Problem to work on: Reproduce, character for character, the lines below that start with the one containing "so click(x=1358, y=876)." and continue through the one containing "I want to click on Follow", both included.

Information shown:
##############################
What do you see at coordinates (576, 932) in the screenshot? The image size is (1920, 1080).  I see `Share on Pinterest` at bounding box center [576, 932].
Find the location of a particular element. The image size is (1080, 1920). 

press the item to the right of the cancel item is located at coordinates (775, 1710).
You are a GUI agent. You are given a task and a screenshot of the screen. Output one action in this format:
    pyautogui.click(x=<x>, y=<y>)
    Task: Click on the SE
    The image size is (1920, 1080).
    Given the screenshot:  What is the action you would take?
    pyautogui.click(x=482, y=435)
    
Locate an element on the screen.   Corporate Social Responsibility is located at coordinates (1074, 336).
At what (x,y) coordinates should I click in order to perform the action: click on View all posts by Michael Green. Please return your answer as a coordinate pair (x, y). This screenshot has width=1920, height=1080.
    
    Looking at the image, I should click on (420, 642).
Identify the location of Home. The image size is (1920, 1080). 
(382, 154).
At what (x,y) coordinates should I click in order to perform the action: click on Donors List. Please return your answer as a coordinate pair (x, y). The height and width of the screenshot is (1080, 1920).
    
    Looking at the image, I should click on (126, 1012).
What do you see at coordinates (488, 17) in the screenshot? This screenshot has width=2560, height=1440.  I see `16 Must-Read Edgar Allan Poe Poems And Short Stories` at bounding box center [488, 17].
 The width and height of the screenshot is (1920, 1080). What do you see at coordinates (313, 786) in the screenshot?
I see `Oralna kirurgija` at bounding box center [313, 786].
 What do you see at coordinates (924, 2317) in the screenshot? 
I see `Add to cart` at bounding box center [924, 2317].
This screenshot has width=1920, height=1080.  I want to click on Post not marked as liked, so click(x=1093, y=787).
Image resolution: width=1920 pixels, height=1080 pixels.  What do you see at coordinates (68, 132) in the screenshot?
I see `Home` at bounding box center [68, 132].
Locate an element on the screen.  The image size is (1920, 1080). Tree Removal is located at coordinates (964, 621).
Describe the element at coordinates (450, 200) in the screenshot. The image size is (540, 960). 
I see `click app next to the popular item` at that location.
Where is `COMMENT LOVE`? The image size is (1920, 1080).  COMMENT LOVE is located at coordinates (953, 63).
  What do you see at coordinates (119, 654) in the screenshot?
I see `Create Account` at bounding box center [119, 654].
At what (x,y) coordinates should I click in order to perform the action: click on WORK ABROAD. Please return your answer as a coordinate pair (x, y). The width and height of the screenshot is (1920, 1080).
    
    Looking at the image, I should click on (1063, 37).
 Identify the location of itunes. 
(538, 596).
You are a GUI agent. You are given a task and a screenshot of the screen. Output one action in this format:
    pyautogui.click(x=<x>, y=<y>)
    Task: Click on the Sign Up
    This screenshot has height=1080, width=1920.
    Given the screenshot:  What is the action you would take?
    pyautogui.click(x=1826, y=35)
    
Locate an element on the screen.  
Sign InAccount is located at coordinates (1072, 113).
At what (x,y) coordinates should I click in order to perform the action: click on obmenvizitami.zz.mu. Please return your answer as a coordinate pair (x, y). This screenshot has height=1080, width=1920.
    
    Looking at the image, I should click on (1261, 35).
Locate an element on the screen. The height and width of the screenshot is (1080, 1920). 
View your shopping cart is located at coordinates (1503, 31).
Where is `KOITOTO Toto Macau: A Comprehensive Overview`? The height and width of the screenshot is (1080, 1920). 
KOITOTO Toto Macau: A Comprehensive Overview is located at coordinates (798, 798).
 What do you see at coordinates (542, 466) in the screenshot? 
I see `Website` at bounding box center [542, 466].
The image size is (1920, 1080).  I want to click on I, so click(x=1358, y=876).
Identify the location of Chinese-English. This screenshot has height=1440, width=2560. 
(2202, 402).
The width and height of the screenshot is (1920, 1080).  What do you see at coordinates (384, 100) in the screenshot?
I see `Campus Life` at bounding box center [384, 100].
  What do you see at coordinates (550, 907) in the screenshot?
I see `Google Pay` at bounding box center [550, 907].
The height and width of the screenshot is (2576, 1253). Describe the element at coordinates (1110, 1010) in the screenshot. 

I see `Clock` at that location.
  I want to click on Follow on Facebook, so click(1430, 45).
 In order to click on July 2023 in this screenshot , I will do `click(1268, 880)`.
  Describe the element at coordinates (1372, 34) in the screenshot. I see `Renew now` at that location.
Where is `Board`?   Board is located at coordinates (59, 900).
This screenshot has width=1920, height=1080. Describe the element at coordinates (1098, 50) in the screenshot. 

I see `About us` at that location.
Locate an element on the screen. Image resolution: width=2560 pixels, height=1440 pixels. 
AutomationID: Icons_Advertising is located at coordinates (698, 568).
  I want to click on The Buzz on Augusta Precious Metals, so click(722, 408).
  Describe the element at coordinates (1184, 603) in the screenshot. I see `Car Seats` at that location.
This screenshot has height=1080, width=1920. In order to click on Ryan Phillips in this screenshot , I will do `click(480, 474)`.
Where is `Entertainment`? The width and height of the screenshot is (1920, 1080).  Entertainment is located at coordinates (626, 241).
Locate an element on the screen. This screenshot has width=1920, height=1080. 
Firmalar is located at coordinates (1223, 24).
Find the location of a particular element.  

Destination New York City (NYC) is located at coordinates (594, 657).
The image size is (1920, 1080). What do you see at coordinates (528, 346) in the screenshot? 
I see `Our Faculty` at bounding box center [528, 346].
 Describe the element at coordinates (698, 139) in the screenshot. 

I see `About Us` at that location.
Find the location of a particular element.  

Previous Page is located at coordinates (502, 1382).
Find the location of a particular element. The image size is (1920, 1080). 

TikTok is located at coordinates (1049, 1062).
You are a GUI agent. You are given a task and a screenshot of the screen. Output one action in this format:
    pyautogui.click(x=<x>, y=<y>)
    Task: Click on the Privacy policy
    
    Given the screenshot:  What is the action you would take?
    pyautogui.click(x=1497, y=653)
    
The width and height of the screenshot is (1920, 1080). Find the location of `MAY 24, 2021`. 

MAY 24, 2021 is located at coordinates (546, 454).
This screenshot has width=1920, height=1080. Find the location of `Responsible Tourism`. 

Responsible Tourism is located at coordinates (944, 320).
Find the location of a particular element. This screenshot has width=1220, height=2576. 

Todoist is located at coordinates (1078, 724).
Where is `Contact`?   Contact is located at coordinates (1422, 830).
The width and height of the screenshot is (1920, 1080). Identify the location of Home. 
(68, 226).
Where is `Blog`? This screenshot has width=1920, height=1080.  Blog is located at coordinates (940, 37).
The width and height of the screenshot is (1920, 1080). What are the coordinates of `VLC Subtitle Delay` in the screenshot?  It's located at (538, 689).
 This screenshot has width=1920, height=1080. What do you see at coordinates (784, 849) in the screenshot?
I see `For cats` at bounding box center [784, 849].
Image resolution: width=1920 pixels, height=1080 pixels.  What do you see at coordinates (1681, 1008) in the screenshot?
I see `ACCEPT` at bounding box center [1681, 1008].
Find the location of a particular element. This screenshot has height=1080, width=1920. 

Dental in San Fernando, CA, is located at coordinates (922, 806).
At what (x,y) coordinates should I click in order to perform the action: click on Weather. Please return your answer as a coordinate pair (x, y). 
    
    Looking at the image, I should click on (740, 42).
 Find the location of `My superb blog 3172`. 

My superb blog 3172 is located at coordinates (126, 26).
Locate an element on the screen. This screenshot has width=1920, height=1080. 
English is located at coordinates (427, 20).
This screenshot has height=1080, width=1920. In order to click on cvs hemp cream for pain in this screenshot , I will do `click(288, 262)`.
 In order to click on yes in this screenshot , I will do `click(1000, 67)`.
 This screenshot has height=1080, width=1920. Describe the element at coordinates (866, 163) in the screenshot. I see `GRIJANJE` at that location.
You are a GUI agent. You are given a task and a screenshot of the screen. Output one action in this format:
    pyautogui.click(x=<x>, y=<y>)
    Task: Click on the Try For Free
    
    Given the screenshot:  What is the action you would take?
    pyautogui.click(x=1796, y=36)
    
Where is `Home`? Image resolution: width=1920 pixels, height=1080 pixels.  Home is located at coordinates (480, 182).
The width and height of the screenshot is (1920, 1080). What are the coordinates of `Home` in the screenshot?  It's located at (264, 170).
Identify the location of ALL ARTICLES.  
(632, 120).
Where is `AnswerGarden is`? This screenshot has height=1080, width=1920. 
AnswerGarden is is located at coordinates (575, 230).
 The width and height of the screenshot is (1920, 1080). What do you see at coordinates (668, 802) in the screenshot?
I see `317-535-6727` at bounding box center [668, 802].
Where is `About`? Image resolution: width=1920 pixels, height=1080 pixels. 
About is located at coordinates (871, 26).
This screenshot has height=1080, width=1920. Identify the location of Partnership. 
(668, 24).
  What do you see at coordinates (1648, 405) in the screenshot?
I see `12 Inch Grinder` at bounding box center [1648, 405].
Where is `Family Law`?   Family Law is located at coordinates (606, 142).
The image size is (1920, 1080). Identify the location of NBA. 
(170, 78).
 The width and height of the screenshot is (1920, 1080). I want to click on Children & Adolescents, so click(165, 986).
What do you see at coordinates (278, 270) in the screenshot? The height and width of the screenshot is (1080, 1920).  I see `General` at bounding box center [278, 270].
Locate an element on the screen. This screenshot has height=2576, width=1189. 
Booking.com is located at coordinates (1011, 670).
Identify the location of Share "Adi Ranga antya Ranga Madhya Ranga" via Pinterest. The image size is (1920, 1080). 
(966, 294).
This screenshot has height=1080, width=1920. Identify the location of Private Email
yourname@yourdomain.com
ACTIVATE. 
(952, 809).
##############################
Correct result:
The image size is (1920, 1080).  I want to click on I, so click(x=1358, y=876).
Identify the location of Chinese-English. This screenshot has height=1440, width=2560. 
(2202, 402).
The width and height of the screenshot is (1920, 1080).  What do you see at coordinates (384, 100) in the screenshot?
I see `Campus Life` at bounding box center [384, 100].
  What do you see at coordinates (550, 907) in the screenshot?
I see `Google Pay` at bounding box center [550, 907].
The height and width of the screenshot is (2576, 1253). Describe the element at coordinates (1110, 1010) in the screenshot. 

I see `Clock` at that location.
  I want to click on Follow on Facebook, so click(1430, 45).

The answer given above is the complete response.